CADETProcess.optimization.OptimizationResults#

class CADETProcess.optimization.OptimizationResults(success, exit_flag, exit_message, time_elapsed, cpu_time, system_information)[source]#

Optimization results.

Attributes:
optimization_problemOptimizationProblem

Optimization problem.

optimizerOptimizerBase

Optimizer used to optimize the OptimizationProblem.

successbool

True if optimization was successfully terminated. False otherwise.

exit_flagint

Information about the solver termination.

exit_messagestr

Additional information about the solver status.

time_elapsedfloat

Execution time of simulation.

cpu_timefloat

CPU run time, taking into account the number of cores used for the optimiation.

system_informationdict

Information about the system on which the optimization was performed.

xlist

np.ndarray: Optimal points in untransformed space.

fnp.ndarray

np.ndarray: Objective function values of optimal points.

gnp.ndarray

np.ndarray: Nonlinear constraint function values of optimal points.

population_lastPopulation

Population: Final population.

pareto_frontParetoFront

ParetoFront: Final Pareto front.

meta_frontParetoFront

Population: Meta front.

Methods

check_required_parameters()

Verify if all required parameters are set.

load_results(file_name)

Update optimization results from an HDF5 checkpoint file.

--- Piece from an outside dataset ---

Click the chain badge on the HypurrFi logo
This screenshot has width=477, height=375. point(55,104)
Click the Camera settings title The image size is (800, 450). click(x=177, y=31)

plot_convergence([target, plot_avg, ...])

Plot the convergence of optimization metrics over evaluations.

plot_figures()

Plot result figures.

plot_objectives([plot_pareto, ax, ...])

Plot objective function values for all optimization generations.

plot_pairwise([plot_evolution, ax, ...])

Pairwise of all optimization variables.

plot_pareto([plot_pareto, plot_evolution, ...])

Plot Pareto fronts for each generation in the optimization.

save_results(file_name)

Save results to H5 file.

setup_csv()

Create csv files for optimization results.

to_dict()

Convert Results to a dictionary.

update(new)

Update Results.

update_from_dict(data)

Update internal state from dictionary.

update_meta(meta_front)

Update meta front with new population.

update_pareto([pareto_new])

Update pareto front with new population.